A quattordici anni Cuffy Jasper Lambkin, vero nome di Sportcoat, era già un alcolizzato nonché un’attrattiva irresistibile per i medici che a causa delle sue patologie dovevano intervenire; per dirne una, da bambino aveva troppi denti in bocca ed era stato costretto a farseli togliere.
Con la crescita aumentano per lui anche i disturbi e i motivi per una rapida dipartita: malattie del sangue, infezioni, embolie polmonari, per continuare con incidenti alle dita delle mani e dei piedi, interventi chirurgici per asportare qualcosa qui e là dal suo corpo.
Gli abitanti delle Causeway, dove chiunque aveva un motivo per essere un po’ bislacco, hanno da tempo profetizzato la sua morte, ma mai come nel giorno in cui Sportcoat si presenta davanti al giovanissimo spacciatore di zona Deems Clemens, con in tasca una vecchia Colt calibro 38 – che ad un certo punto tira fuori, punta e, davanti a una piccola folla, utilizza – sono certi che sia arrivato il suo momento.
Il diacono Cuffy Lamkin della chiesa battista di Five Ends diventò un morto che cammina in un nuvoloso pomeriggio di settembre 1969.
Nessuno sa spiegarsi il gesto di Sportcoat che sembra ubriaco e continua a battibeccare con il fantasma di sua moglie Hettie, morta annegata da quasi un anno. La moglie si è gettata nel fiume e ha trascinato con sé nell’oblio anche la cassetta delle offerte del club natalizio alla chiesa, cacciando così ancora più nei guai il marito, sospettato di essersi bevuto tutto.
McBride parte dal pasticcio che il vecchio diacono combina per estendere il racconto all’intera comunità eterogenea, della quale mette in risalto non la violenza che potrebbe caratterizzarla – essendo per lo più composta da spacciatori, trafficanti irlandesi, ubriaconi, mafiosi italiani, una costellazione di poveri e meschini – ma, contro ogni aspettativa, ne tratteggia con ironia e spesso con divertimento l’aspetto gioioso, paradossale e grottesco che li porta a dare il meglio e a cavarsela anche nelle situazioni peggiori.

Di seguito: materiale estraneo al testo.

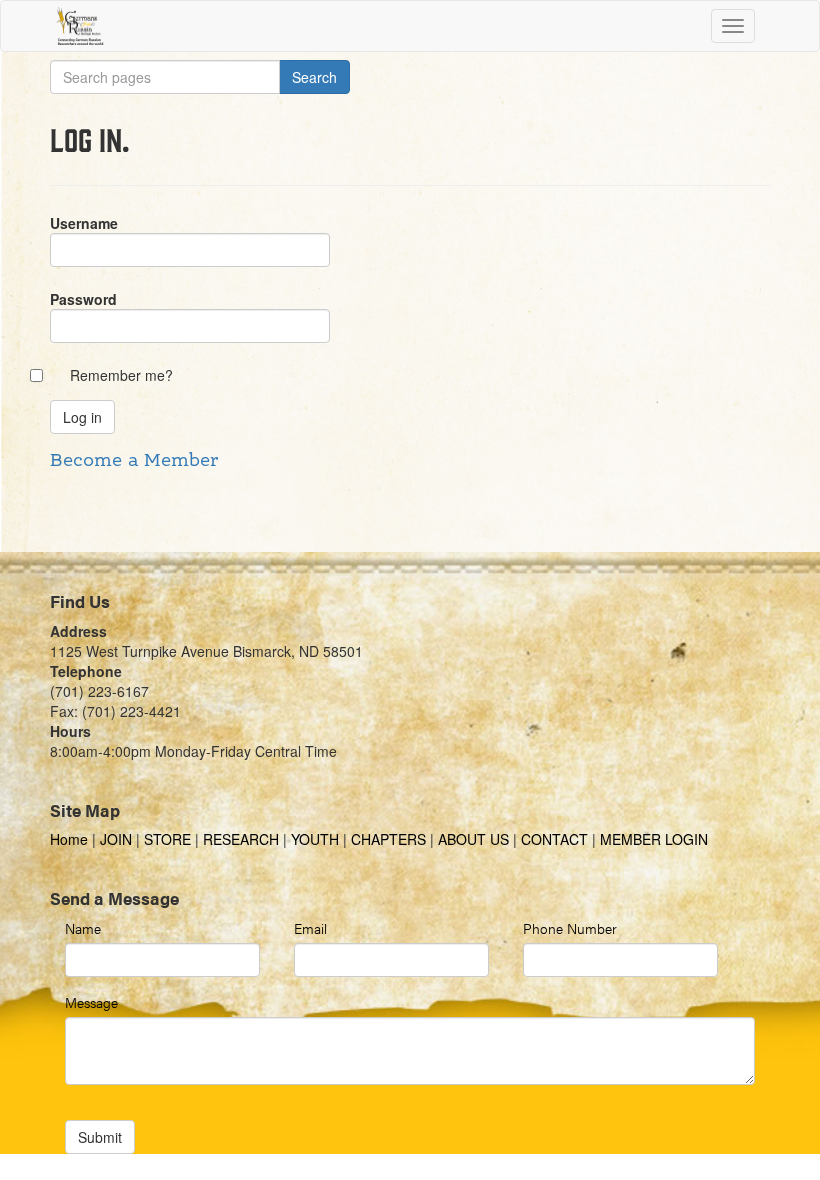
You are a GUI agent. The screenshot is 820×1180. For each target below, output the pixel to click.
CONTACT (554, 839)
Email (310, 928)
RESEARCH (241, 839)
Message (91, 1002)
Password (83, 299)
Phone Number (570, 928)
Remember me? (121, 375)
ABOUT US (473, 839)
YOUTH (315, 839)
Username (84, 223)
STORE (167, 839)
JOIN (116, 839)
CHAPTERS (388, 839)
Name (83, 928)
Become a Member (134, 461)
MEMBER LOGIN (654, 839)
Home (71, 839)
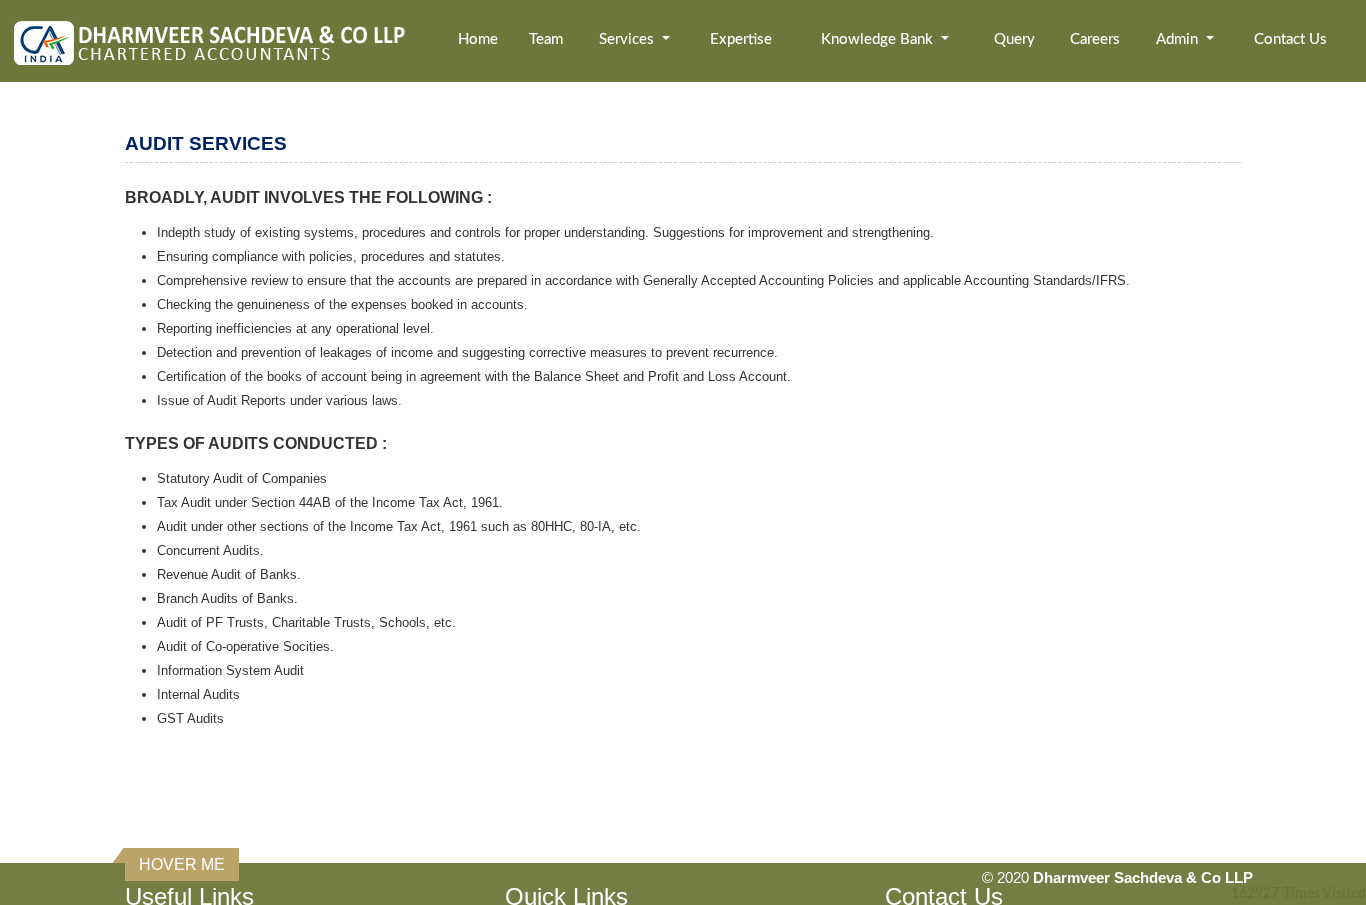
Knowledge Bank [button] (879, 39)
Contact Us (1290, 39)
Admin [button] (1179, 39)
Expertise (741, 39)
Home (478, 39)
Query (1014, 39)
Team (546, 39)
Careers (1095, 39)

Il diacono King Kong ha un ritmo trascinante e diverte scoprire i piccoli indizi misteriosi disseminati con delicatezza lungo la storia, gli avvenimenti a primo impatto strampalati (vedi per esempio lo spassoso episodio La marcia delle formiche), che acquistano sul finale un senso profondo che soddisfa e rasserena.
I personaggi che in altri contesti avrebbero esercitato solamente la violenza senza la minima speranza di cambiare, crescono affrontando le difficoltà e ne risultano in fine migliorati.
I lettori e le lettrici escono da questa storia con il sorriso e la consapevolezza di aver letto qualcosa di più di un libro divertente.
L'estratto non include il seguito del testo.